Les forces de l'ordre massées dans la ville des Genêts, principalement autour de l'université, voyaient d'un mauvais oeil ces regroupements. Les foules composées notamment de jeunes étaient prêtes à en découdre, les responsables de la vision unique perdaient pied. La foule grossissait et les choses tournèrent mal. Bref, Tizi Ouzou fut, en un laps de temps très court, transformée en un théâtre des plus sanglants où l'angoisse, la peur et la colère ont barbouillé de noir et de rouge la vie des gens. En fait, deux conceptions de l'Algérie s'affrontaient. L'une uniciste, avec une seule langue, un seul chef et un devenir commun, et l'autre plurielle avec le respect de l'individu et des libertés tant individuelles que collectives et faisant du retour vers le legs des ancêtres une priorité. Chaque partie, se disant avoir raison. D'où ces incompréhensions et ces glissements des actions vers...la violence. Certes, les changements de voie sont souvent difficiles, les affrontements inévitables.

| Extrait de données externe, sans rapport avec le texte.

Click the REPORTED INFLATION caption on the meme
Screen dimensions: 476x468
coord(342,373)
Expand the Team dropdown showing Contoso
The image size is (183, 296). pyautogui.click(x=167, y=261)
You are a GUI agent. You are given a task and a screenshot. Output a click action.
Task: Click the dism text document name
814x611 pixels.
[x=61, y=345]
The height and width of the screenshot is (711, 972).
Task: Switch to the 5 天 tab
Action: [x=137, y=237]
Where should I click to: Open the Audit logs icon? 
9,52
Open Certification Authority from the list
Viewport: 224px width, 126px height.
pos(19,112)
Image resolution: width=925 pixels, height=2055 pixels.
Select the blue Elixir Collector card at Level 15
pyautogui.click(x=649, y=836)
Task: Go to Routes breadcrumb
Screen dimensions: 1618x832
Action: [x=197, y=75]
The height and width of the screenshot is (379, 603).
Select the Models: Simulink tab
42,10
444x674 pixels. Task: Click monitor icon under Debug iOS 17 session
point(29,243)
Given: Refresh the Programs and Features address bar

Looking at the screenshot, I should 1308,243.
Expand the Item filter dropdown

Vingt-huit ans après avril, que devient la revendication culturelle, un des points essentiels de ce qui deviendra plus tard le MCB, le porte-flambeau des attentes populaires? Des avancées importantes sont enregistrées, des forces qui, en 1980, étaient violemment contre, ont fini par comprendre le bien-fondé de cette demande et l'ont introduit comme l'une de leurs exigences, alors que le pouvoir a fait une importante avancée en l'introduisant dans la Constitution comme langue nationale. Aujourd'hui, des milliers d'élèves suivent les cours en tamazight, mais tout cela reste encore comme inachevé, car l'officialisation n'est pas encore au menu. Vingt-huit ans après avril, la revendication est toujours dans la rue, ainsi et pour la seule wilaya de Tizi Ouzou, outre les festivités et les commémorations qui se déroulent depuis pratiquement une semaine, la coordination locale des étudiants de l'université Mouloud-Mammeri de Tizi Ouzou, le bastion de la revendication, revient en ce 20 avril avec une marche dans les artères de la cité du col des Genêts. Le 20 avril est sans doute la journée pour la revendication berbère, mais aussi le point de départ de la demande de démocratisation de la société. A ce titre, cette journée mérite un statut particulier.